L'Annonciation Friedsam est un tableau attribué successivement aux peintres flamands Hubert van Eyck puis Petrus Christus. Huile sur panneau de 77,5 × 64,1 cm, le tableau est réalisé vers 1450. Il tire son nom de son avant-dernier propriétaire Michael Friedsam qui le lègue au Metropolitan Museum of Art de New York (États-Unis), où il est actuellement exposé.

L’œuvre[modifier | modifier le code]

Selon Kleinberger, une « inscription au dos de l’œuvre », indique qu'il était dans la collection du prince de Charleroi/duc de Bourgogne [non identifié]. Cette inscription ne figure plus sur le dos de la peinture et n'a pas été retrouvé. Dans le reçu rédigé en 1926 par la Galerie Kleinberger pour Michael Friedsam il est indiqué que le tableau a été « peint pour le prince de Charleroi, duc de Bourgogne. »

John Brealey, qui a examiné cette peinture en 1979, a noté que le montant droit du cadre est original, mais qu'il est impossible de déterminer si les autres le sont. Le panneau a été marouflé.

Le thème[modifier | modifier le code]

Il s'agit de l'une des scènes les plus représentées de l'iconographie chrétienne, celle de l'annonce faite à Marie de Nazareth (par l'Archange Gabriel), scène dite « de l'Annonciation ».

Description et analyse de l’œuvre[modifier | modifier le code]

La Vierge Marie est représentée debout sur le seuil d'une église ; ce qui, pour les hommes du XVe siècle, n'a rien de surprenant, tant est forte l'idée que celle qu'on appela longtemps « la Haute Dame » n'est chez elle qu'au sein d'une architecture sacrée. Le point de vue moderne qui voudrait, faire paraître anachronique le fait que la Mère de Jésus, probablement illettrée, ait pu avoir un livre de prières en main et le lire. Mais, au Moyen Âge, il était impossible de concevoir que la Vierge, parfaite en toutes choses, soit incapable, de s'adonner à des lectures spirituelles.

Reine du Ciel (c'est ainsi que la définit l'inscription « REGINA C[O]ELI L[A]ET[ARE][1] », peinte sur la seconde marche de l’édifice), Marie, dont la robe rouge bordée d'hermine et le manteau bleu délayé ont l'élégance des habits aristocratiques, n'est pas l'humble Palestinienne désignée par Dieu, mais une Vierge aristocrate.

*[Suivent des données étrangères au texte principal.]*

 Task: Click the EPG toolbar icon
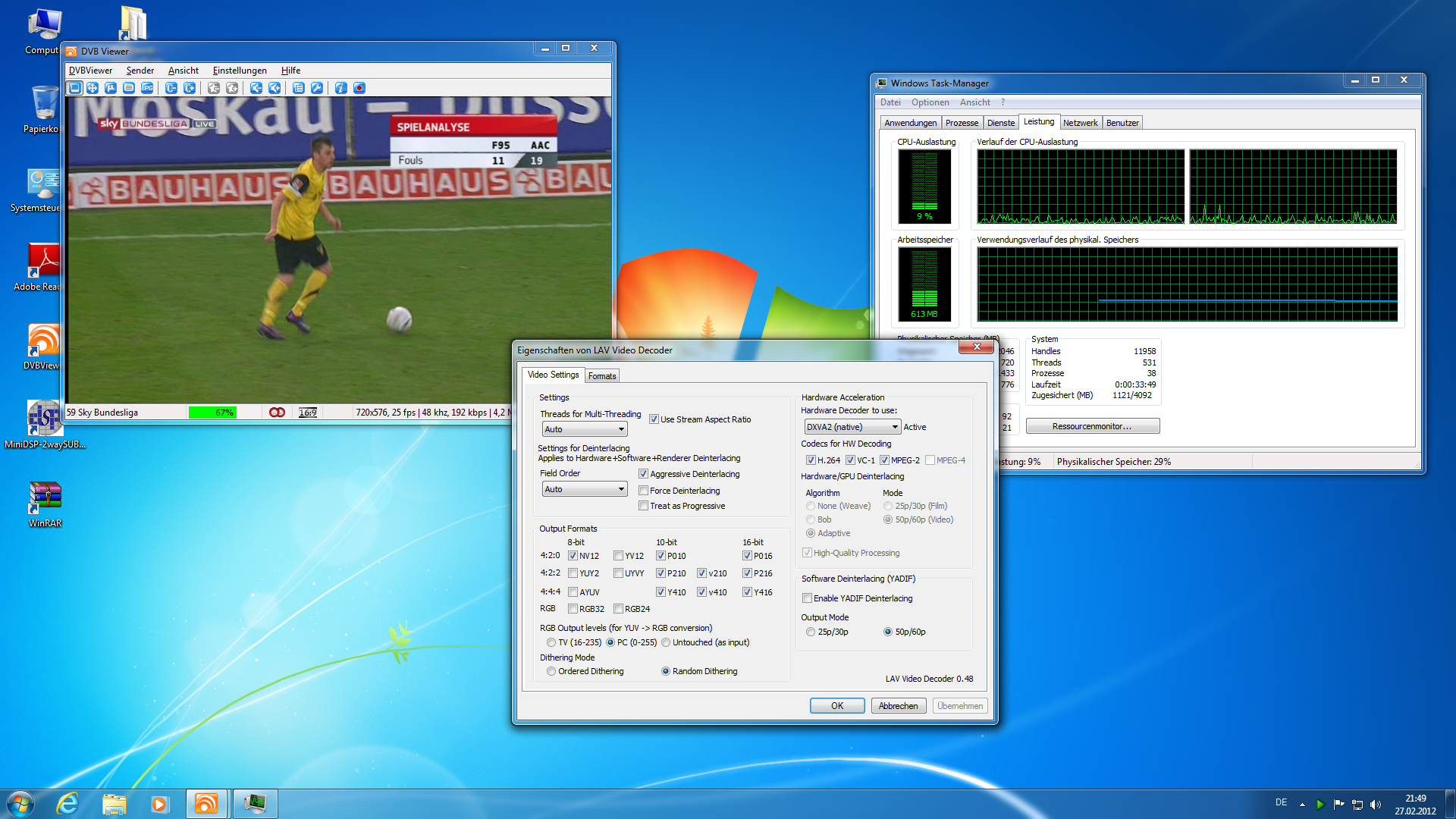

C'est donc à un personnage d'une grande prestance que s'adresse l'archange Gabriel, vêtu, lui aussi, de luxueux atours. Son manteau de brocart rouge sang, fermé par une broche du même bleu que le manteau de Marie est du plus bel effet. Pour symboliser l'absolue noblesse des personnages, Petrus Christus aura sans doute puisé dans le protocole des cérémonies auxquelles il assistait à la Cour des ducs de Bourgogne. En vêtements de cour, l'archange Gabriel est représenté en vassal venu faire allégeance auprès de sa Dame, la Reine du Ciel. Dans sa main gauche, il tient son attribut de messager : un bâton ou sceptre terminé en forme de croix. La colombe qui descend du ciel est le symbole de l'Esprit de Dieu, le Saint Esprit.

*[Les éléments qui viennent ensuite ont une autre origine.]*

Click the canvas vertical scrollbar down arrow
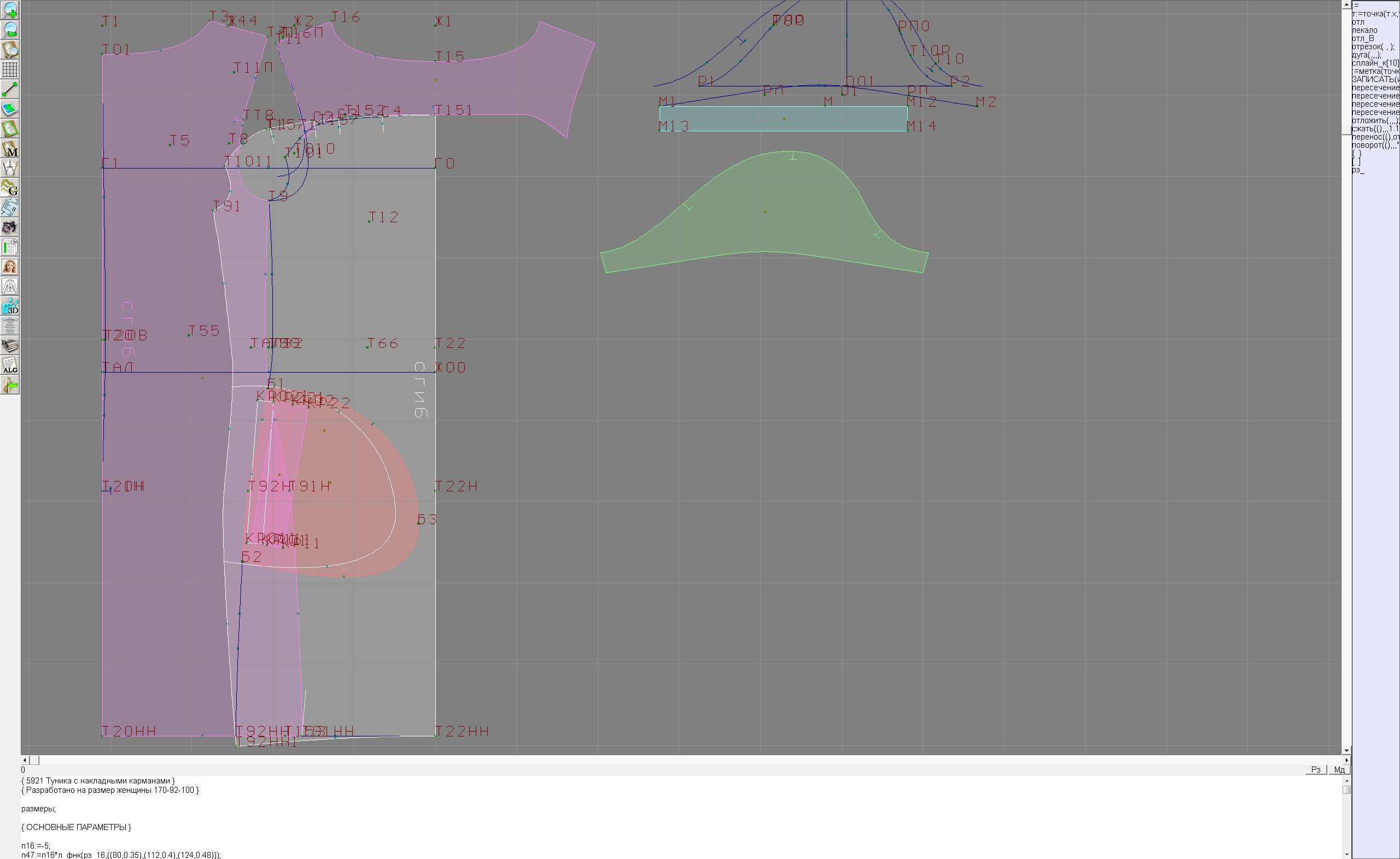coord(1346,751)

Mais, fermement postée à l'entrée du Temple, telle une « vestale chrétienne » la Vierge symbolise aussi l’Église : elle est la Mater Ecclesiae[2], le porche étant son cadre d'élection.

Derrière la Vierge on aperçoit l'intérieur de l'église peu éclairé. À sa droite, à moitié caché par l'archivolte de la porte, est posé un vase de lys blancs, symbole de la pureté de Marie. On aperçoit également, en partie, le sol à l'intérieur de l'église, décoré avec des carreaux polychromes. À droite de la Vierge, en dessous du vase de lys, une tuile comporte la lettre « A » et l'autre extrémité une autre tuile, la lettre « M » qui sont les initiales de l'Ave Maria.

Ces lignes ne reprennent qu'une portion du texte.